Text shown:
Pancreatic Fistula Classification

The primary outcome of interest was CR-POPF, which was graded in accordance with International Study Group of Pancreatic Fistula (ISGPF) standards.5 Transient, biochemical (i.e., Grade A) leaks were not studied due to their lack of clinical impact on outcomes.25 Clinically relevant fistulas (i.e., Grades B, C) are clinically impactful and significantly alter the patient’s recovery. Grade B POPFs are often treated with therapeutics such as antibiotics, somatostatin analogues (e.g., octreotide), total parenteral nutrition, percutaneous drain placement, or prolonged operative drainage (i.e., beyond 3 weeks). Grade C POPFs are characterized by organ failure, reoperation, or death.5 , 7

Assigning Fistula Risk

Fistula risk was determined using the 10-point FRS (Table 1).3 , 21 This risk assessment tool is based on the presence of certain risk factors for the development of CR-POPF: soft/normal pancreatic parenchyma, high-risk disease pathology (all pathologies other than PDAC or pancreatitis), small pancreatic duct diameter, and elevated intraoperative blood loss. Individual scores are derived through the summation of each of the four weighted risk factors. Calculated scores are then discretized and assigned to one of four risk zones: (i) negligible risk, 0 points; (ii) low risk, 1–2 points; (iii) moderate risk, 3–6 points; or (iv) high risk, 7–10 points.

Work required:
Copy the section of the pancreatic fistula text from "Assigning Fistula Risk" up to and including "risk, 7–10 points.". The rows after this point have no connection to the pancreatic fistula text.

Data shown:

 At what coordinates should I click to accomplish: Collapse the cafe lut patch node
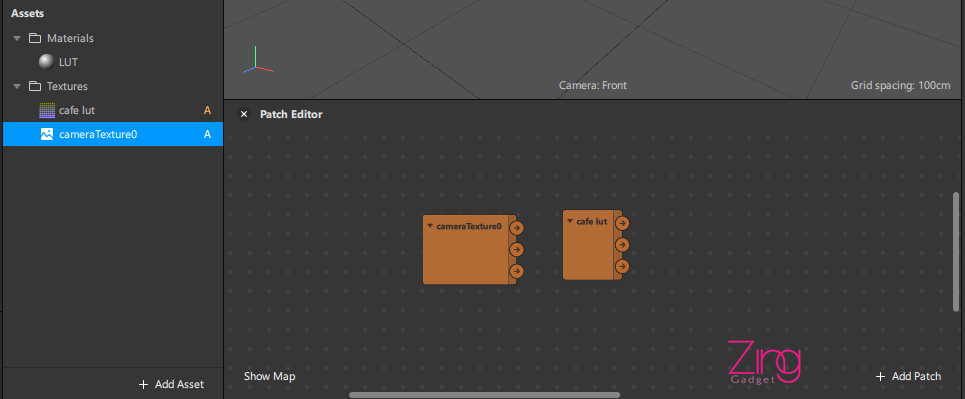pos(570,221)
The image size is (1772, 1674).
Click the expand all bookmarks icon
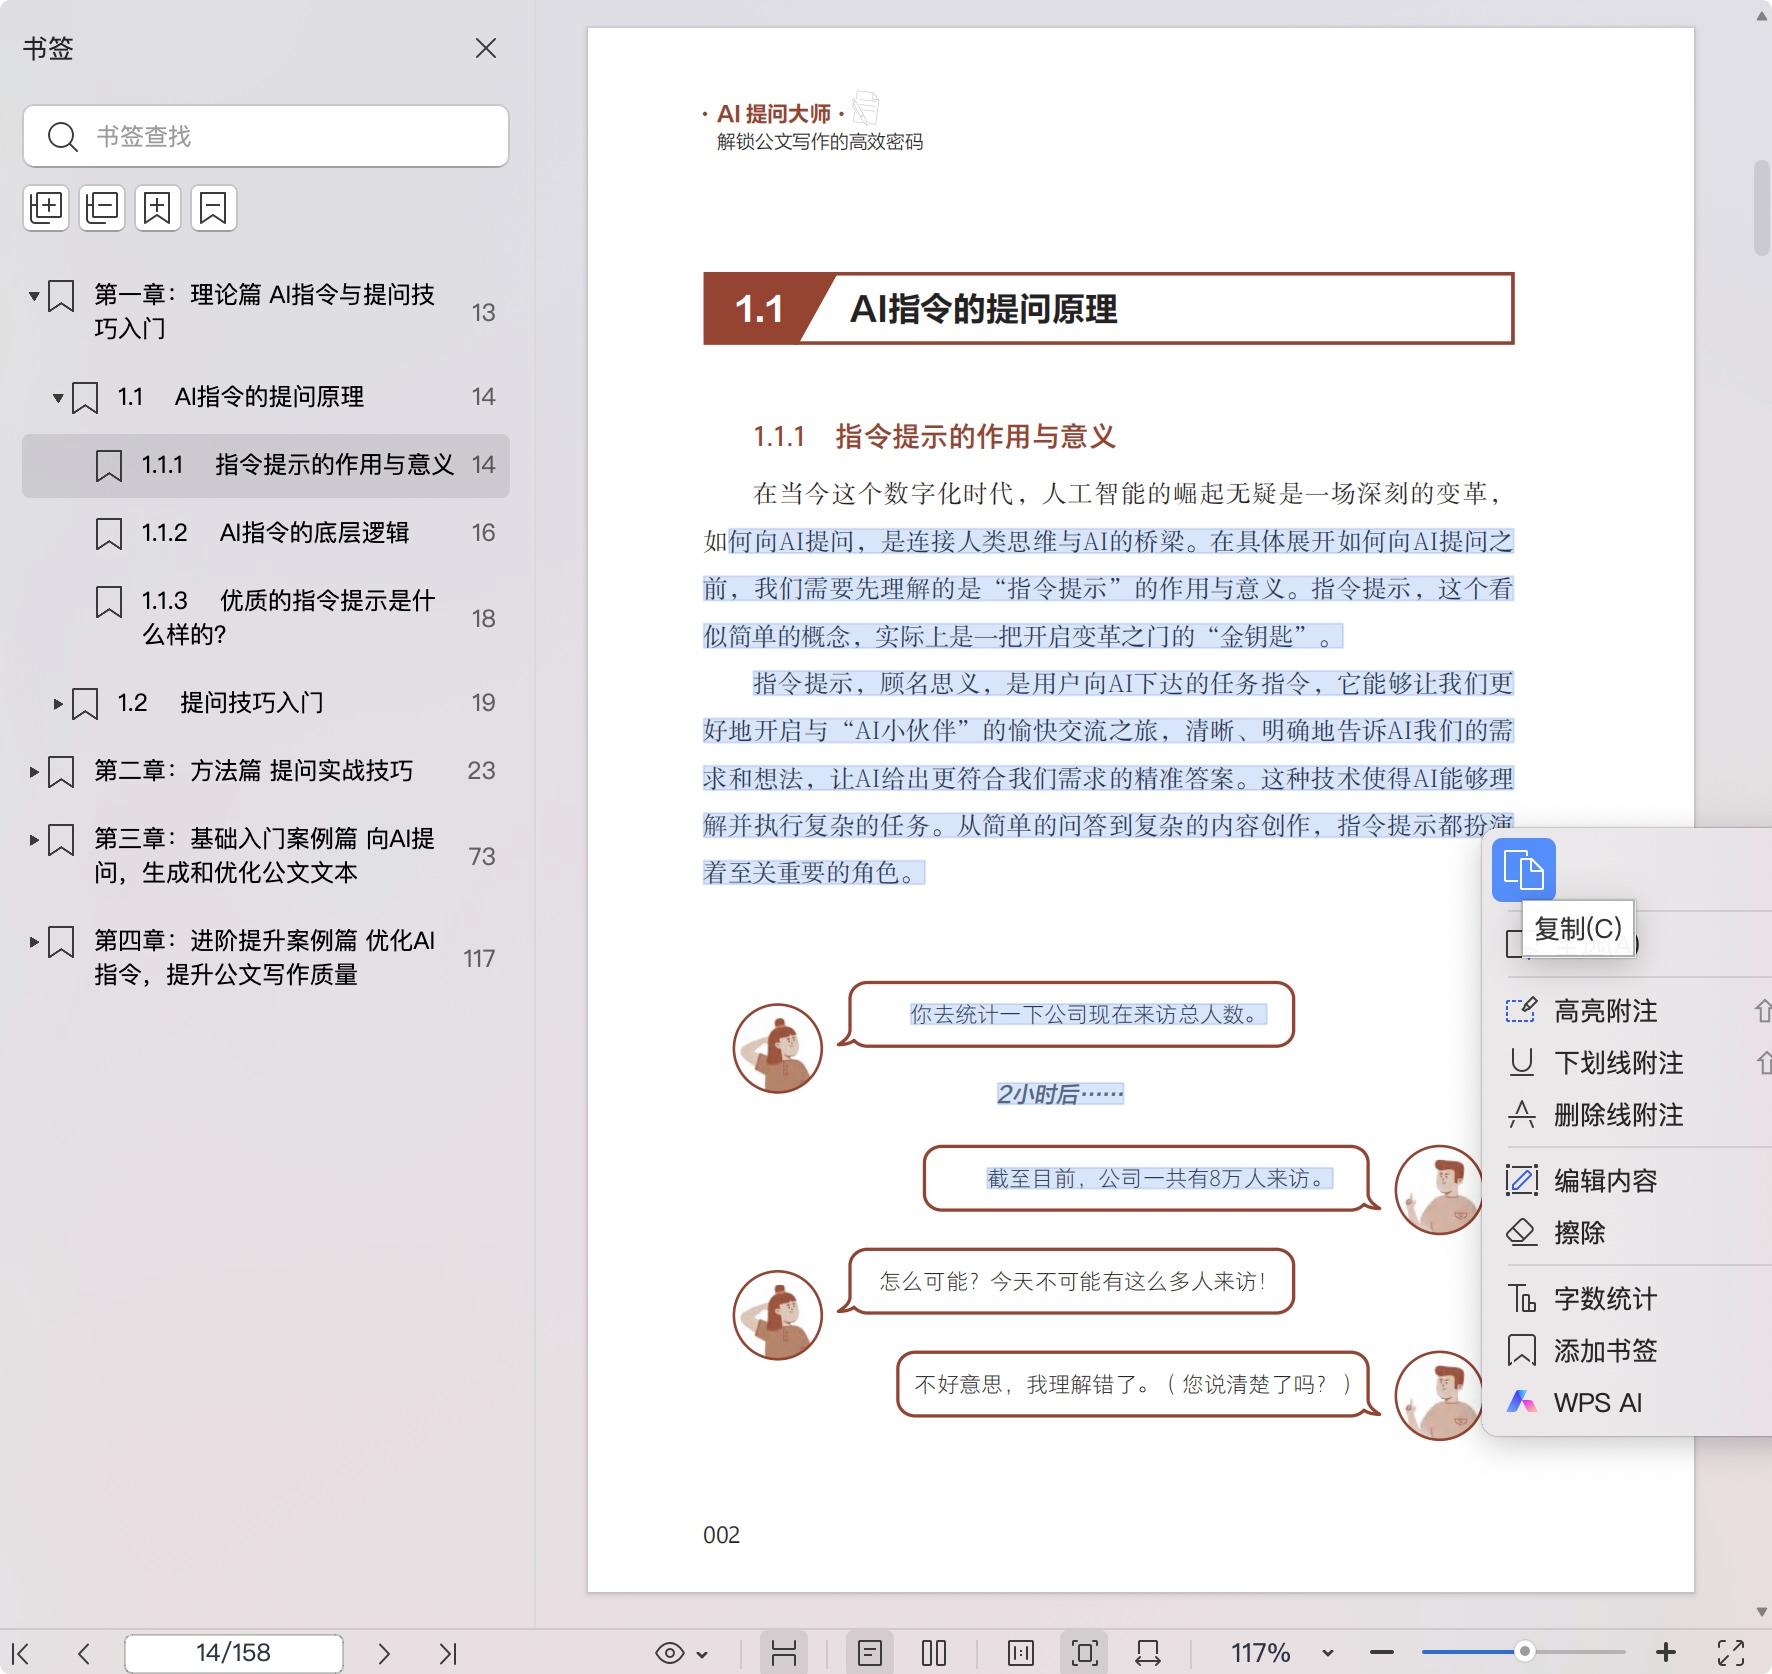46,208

---

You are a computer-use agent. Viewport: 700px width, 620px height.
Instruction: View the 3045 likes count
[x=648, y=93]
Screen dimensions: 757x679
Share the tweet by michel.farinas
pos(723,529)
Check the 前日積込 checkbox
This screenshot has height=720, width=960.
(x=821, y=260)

Written response:
Assigning Fistula Risk

Fistula risk was determined using the 10-point FRS (Table 1).3 , 21 This risk assessment tool is based on the presence of certain risk factors for the development of CR-POPF: soft/normal pancreatic parenchyma, high-risk disease pathology (all pathologies other than PDAC or pancreatitis), small pancreatic duct diameter, and elevated intraoperative blood loss. Individual scores are derived through the summation of each of the four weighted risk factors. Calculated scores are then discretized and assigned to one of four risk zones: (i) negligible risk, 0 points; (ii) low risk, 1–2 points; (iii) moderate risk, 3–6 points; or (iv) high risk, 7–10 points.